Coagulation of Casein

In many countries where milk production is high, a significant amount of milk is used for cheese production. The most important factor determining the yield and quality of cheese in cheese making is the coagulation property of milk. For this reason, coagulation of milk with rennet, which is the basis of cheese production for the dairy industry, is of great importance. The coagulation of casein micelles forms the basis of cheese making. Coagulation occurs in two different ways, usually with acid and enzyme. In both methods, casein changes to insoluble form and forms a non-degradable network structure. In acid coagulation, the protein network is loose, whereas in enzyme coagulation, the protein network is tight and elastic.

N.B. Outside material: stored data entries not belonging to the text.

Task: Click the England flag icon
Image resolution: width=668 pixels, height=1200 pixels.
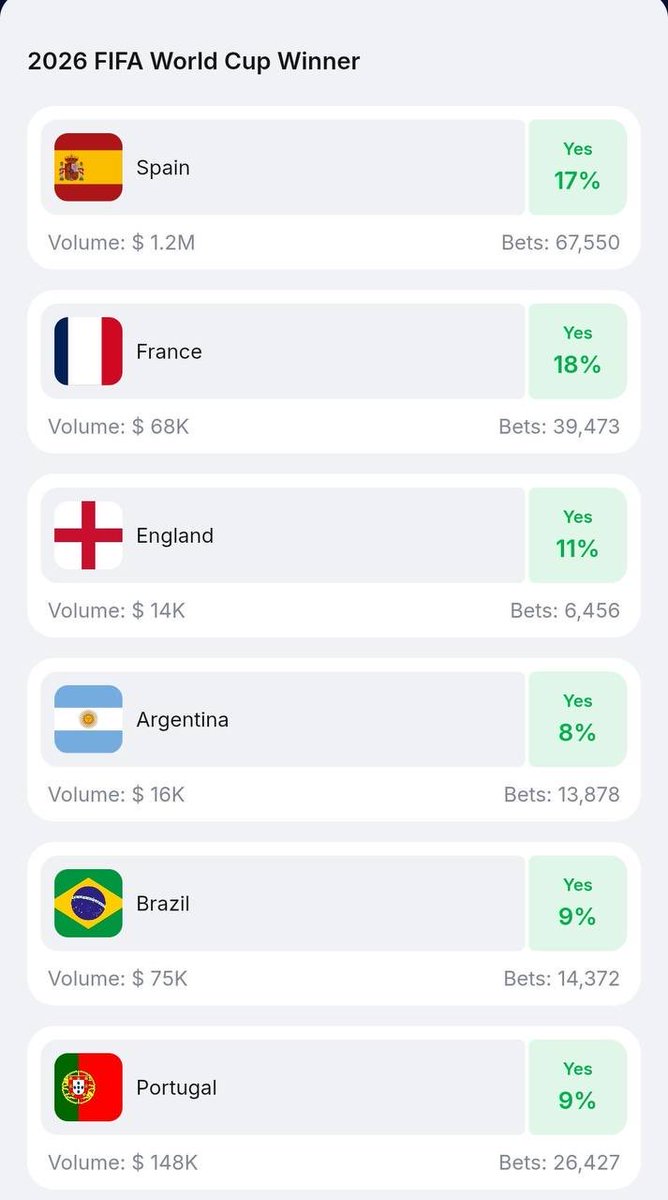Action: 88,535
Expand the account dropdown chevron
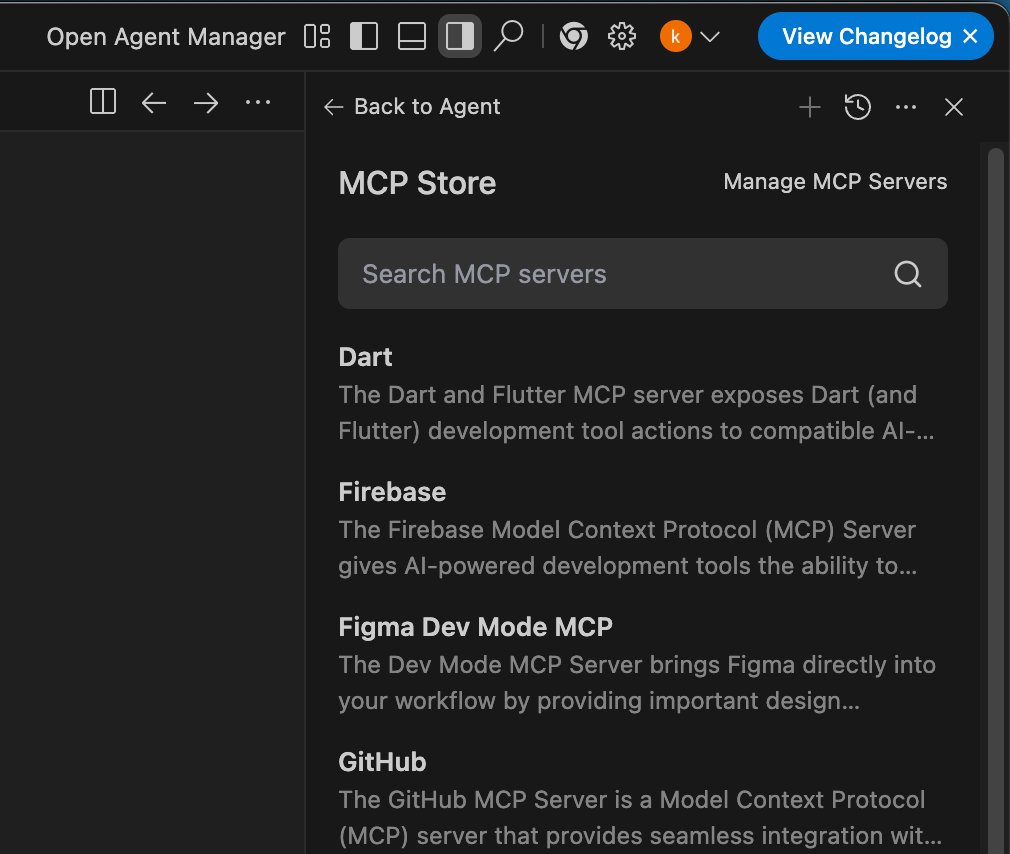Image resolution: width=1010 pixels, height=854 pixels. 710,37
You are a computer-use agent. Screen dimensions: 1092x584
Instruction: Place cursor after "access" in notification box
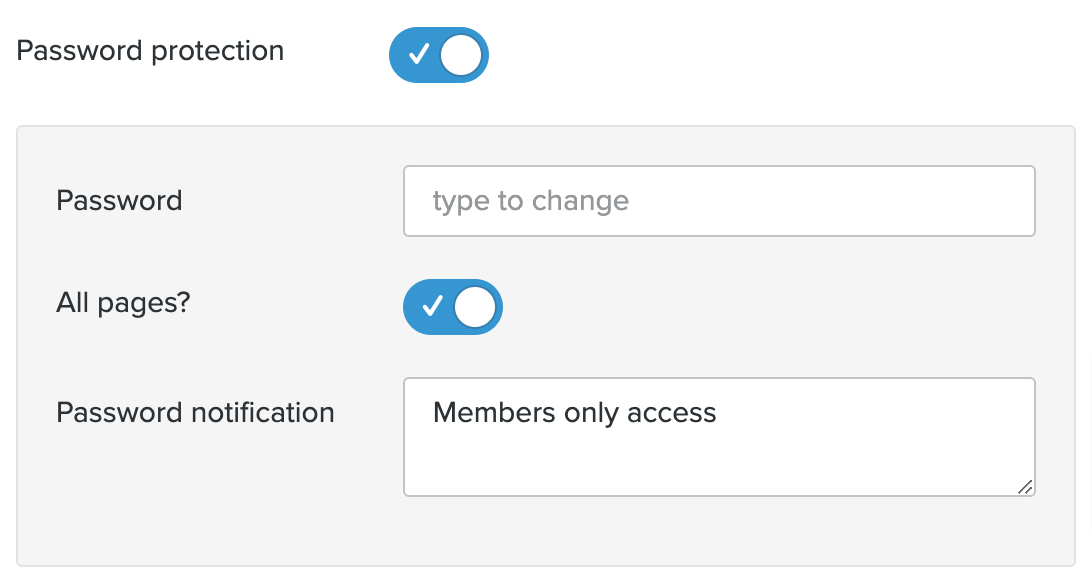click(x=719, y=412)
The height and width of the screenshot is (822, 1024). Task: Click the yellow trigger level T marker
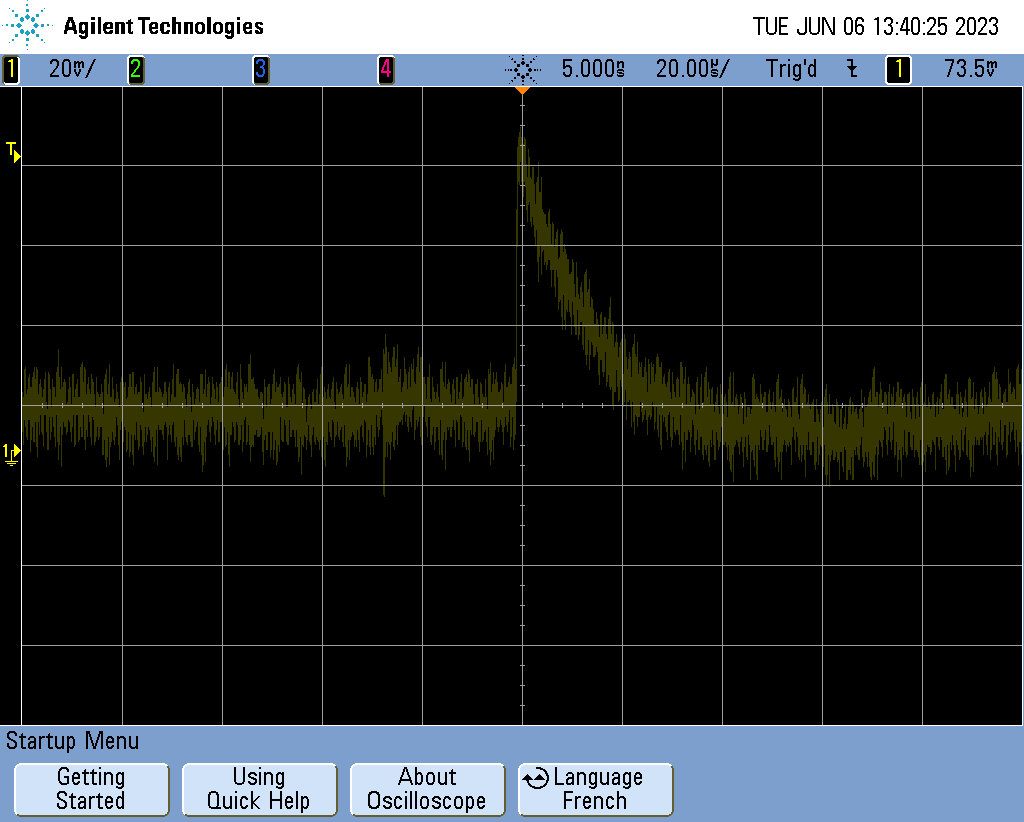click(13, 152)
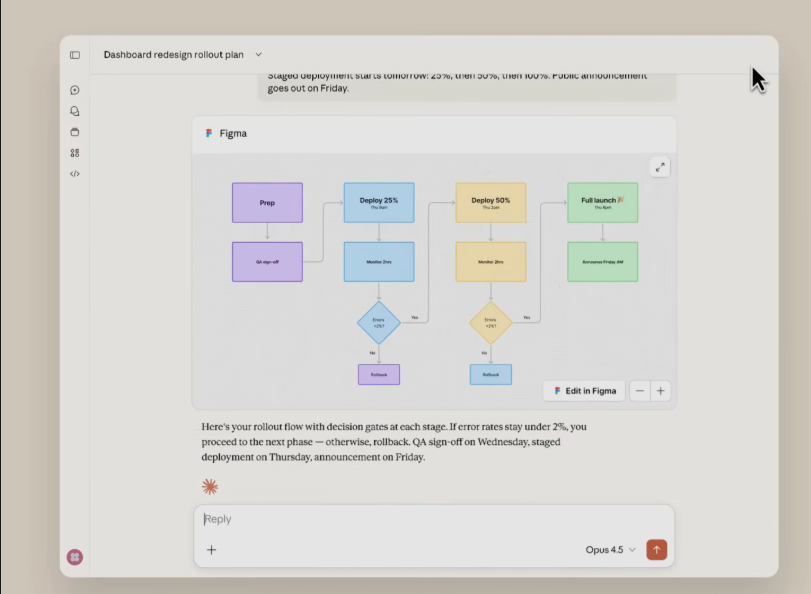Select the conversations bubble icon
The width and height of the screenshot is (811, 594).
[75, 111]
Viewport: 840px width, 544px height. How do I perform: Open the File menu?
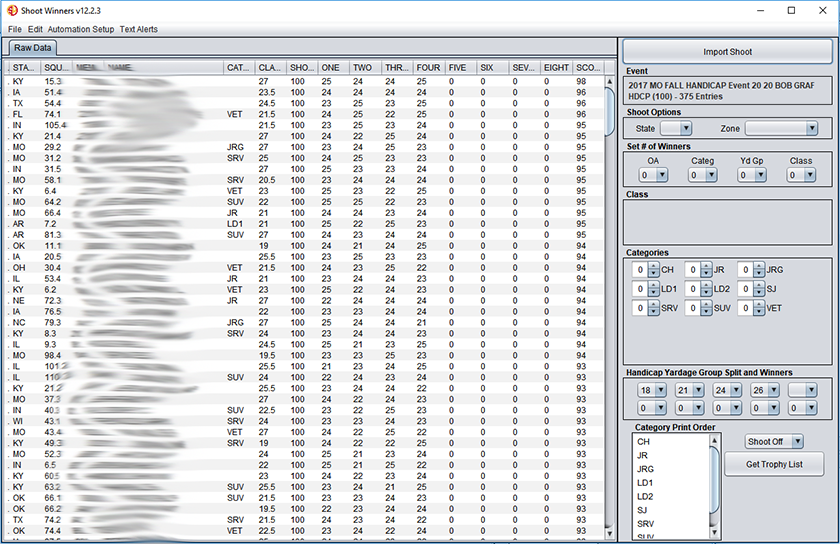[x=15, y=29]
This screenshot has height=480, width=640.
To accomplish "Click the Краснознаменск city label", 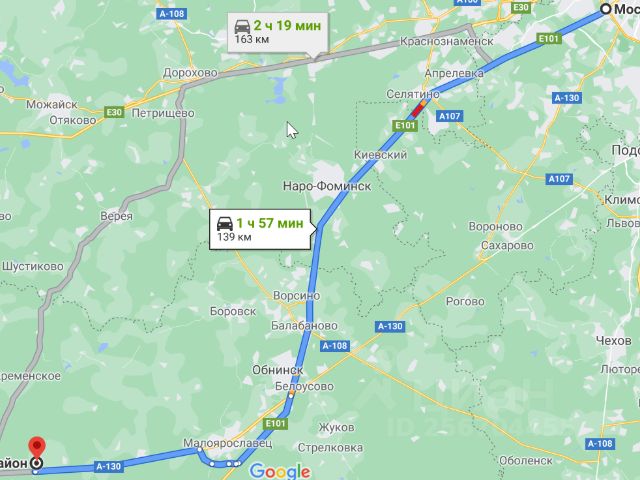I will [x=447, y=41].
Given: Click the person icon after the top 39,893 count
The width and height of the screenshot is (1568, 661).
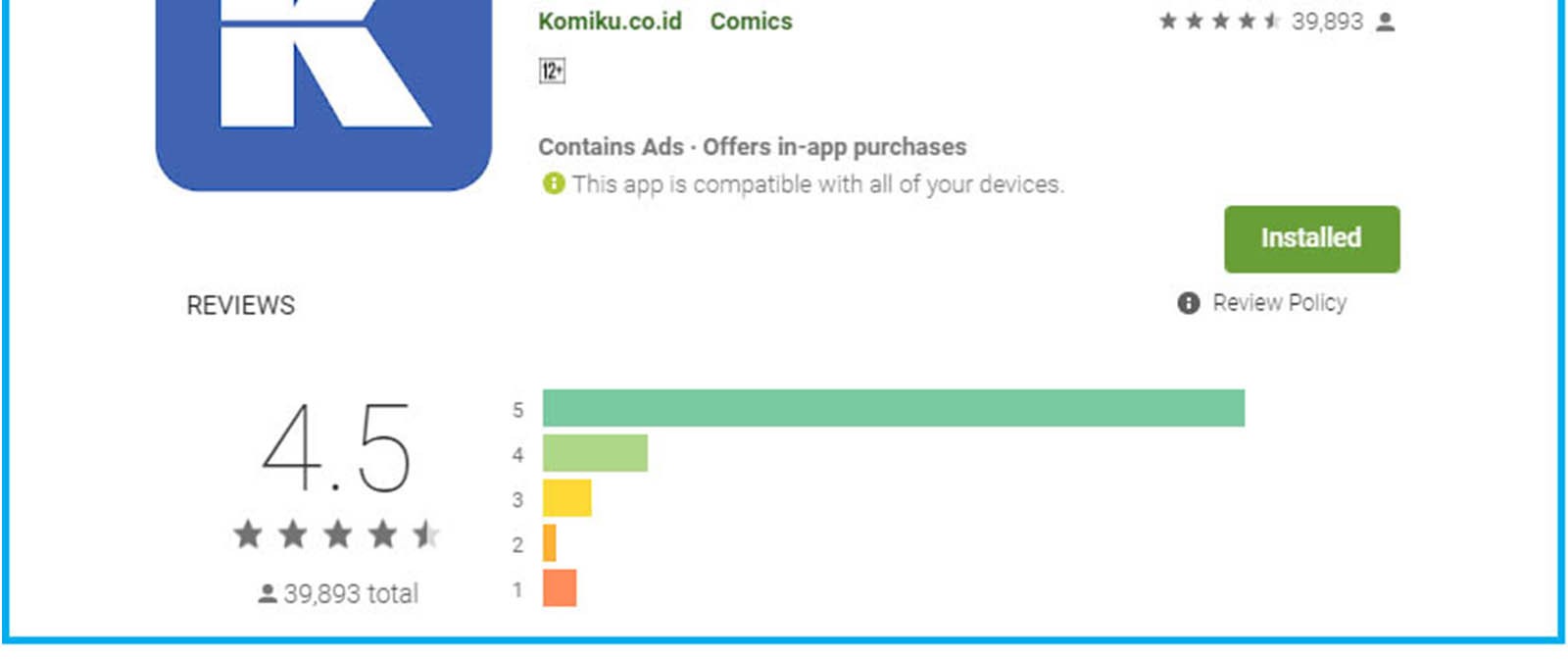Looking at the screenshot, I should 1385,22.
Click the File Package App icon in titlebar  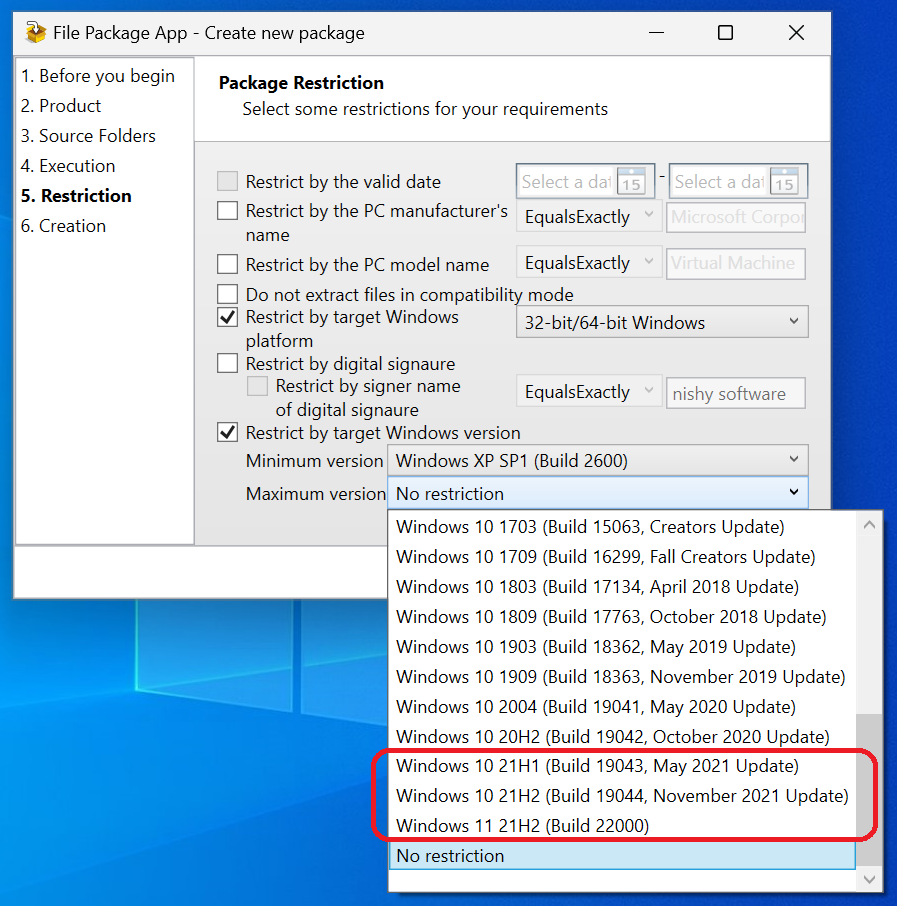(x=36, y=32)
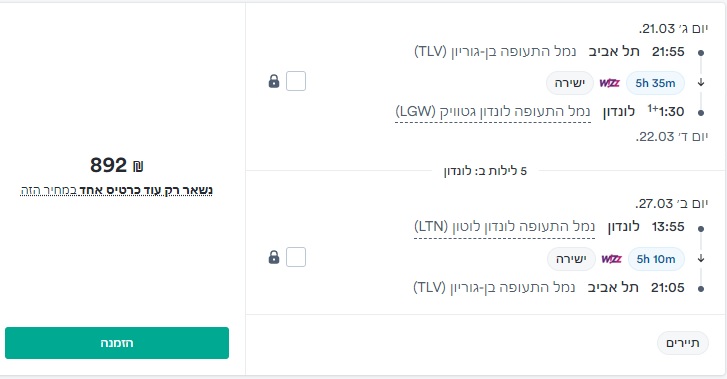Image resolution: width=727 pixels, height=379 pixels.
Task: Click the Wizz logo on outbound flight
Action: [609, 83]
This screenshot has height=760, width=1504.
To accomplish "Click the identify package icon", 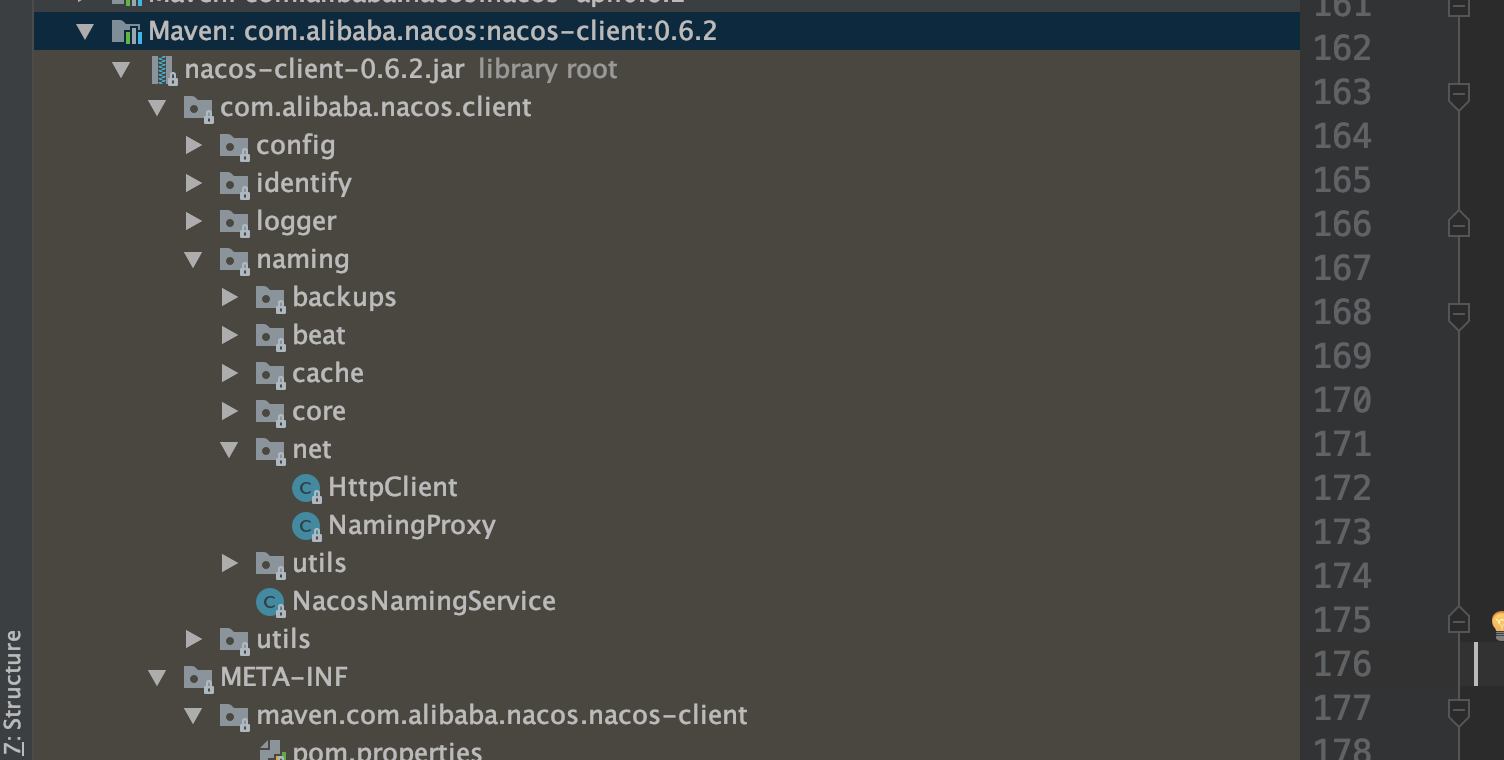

a) Coagulation of Casein by Acid Effect

During acidification, different biochemical changes are observed in casein micelles. These changes are demineralization of casein micelles, protonation of acid groups, decrease in solubility, hydration of caseins and zeta potential. These successive events cause precipitation of caseins if acidification is rapid and gelation if acidification is slow.

Casein micelles are very sensitive to pH changes. As an increase in the amount of lactic acid in milk, Colloidal Calcium Phosphate, an important building block of casein complex, dissolves away from the structure. Degradation of casein micelles is considered to be caused by differentiation of the surface of micelles. Increased acidity causes the coagulation by neutralizing the negative charge on the micelle surface.

The easiest clotting of casein occurs at pH 4.6. This pH is the isoelectric point of casein. At this point, the positive and negative electrical charges of the caseins are equal.

Heat treatment also has an effect on the coagulation of casein with acid effect. Denaturing serum proteins by heat treatment create–casein and S-S bridges, reducing electrostatic and steric repulsion, resulting in higher pH coagulation of caseins.

b) Coagulation of Casein by Enzymatic Effect

Proteolytic enzymes from some plant, animal and microbial sources coagulate casein. All of these enzymes belong to the group of acid proteases. In particular, one of the animal proteases rennet (chymosin) enzyme is used in cheese technology.

Coagulation of casein micelles by the effect of chymosin enzyme; (a) enzymatic proteolysis, (b) aggregation (agglomeration), and (c ) gelling.